§ Dataset records:
>>

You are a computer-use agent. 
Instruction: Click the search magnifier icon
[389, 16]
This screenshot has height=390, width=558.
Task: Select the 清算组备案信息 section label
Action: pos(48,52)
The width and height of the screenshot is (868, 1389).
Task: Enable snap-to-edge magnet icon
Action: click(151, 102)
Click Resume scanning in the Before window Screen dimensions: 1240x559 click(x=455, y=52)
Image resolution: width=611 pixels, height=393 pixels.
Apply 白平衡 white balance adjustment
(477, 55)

<<
>>

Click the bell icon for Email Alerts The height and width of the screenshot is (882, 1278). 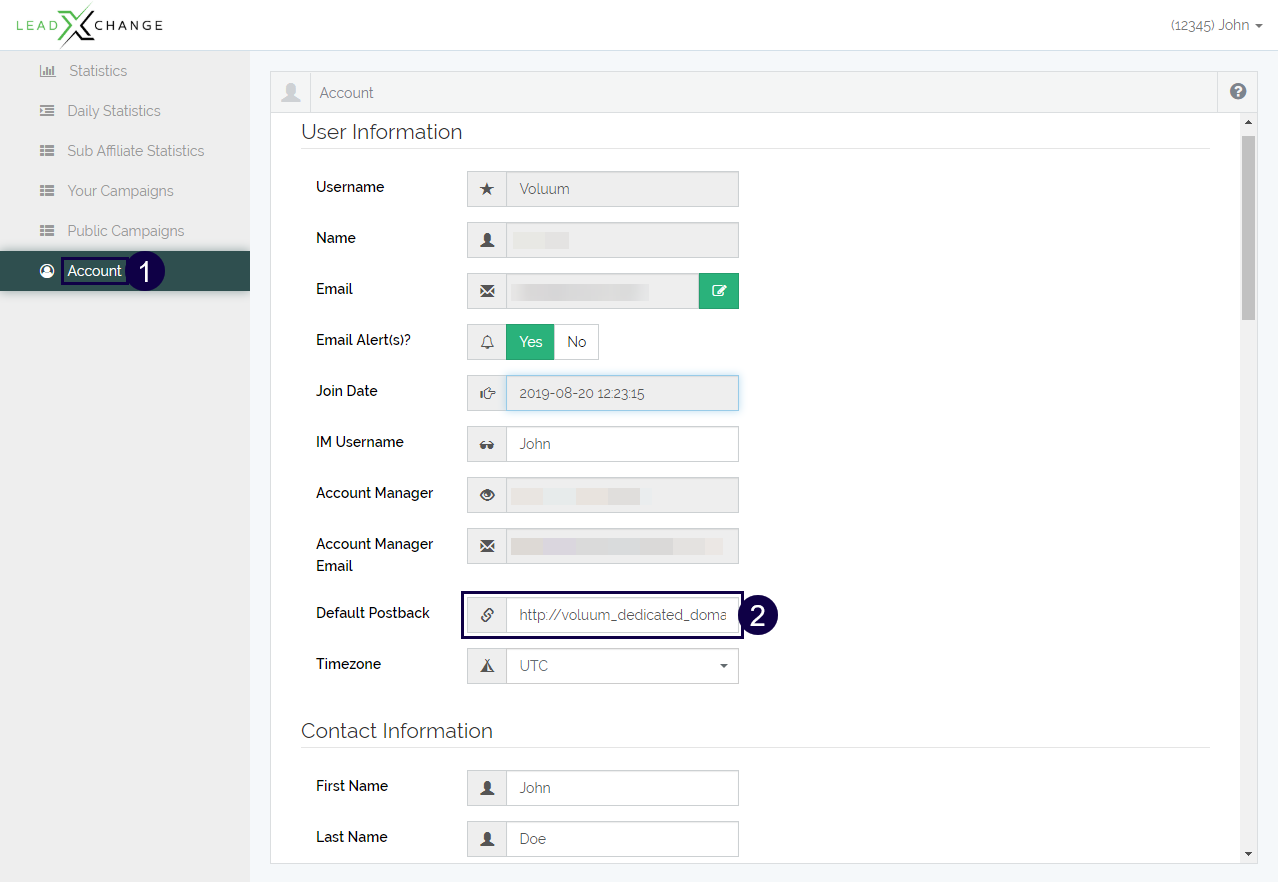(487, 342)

<<

§ Task to complete: Rewrite the records from the line with "You are a computer-use agent." through the line with "The width and", replacing "magnifier" with "magnifying glass" and changing nothing else.

§ Task result:
You are a computer-use agent. 
Instruction: Click the search magnifying glass icon
[389, 16]
This screenshot has height=390, width=558.
Task: Select the 清算组备案信息 section label
Action: pos(48,52)
The width and height of the screenshot is (868, 1389).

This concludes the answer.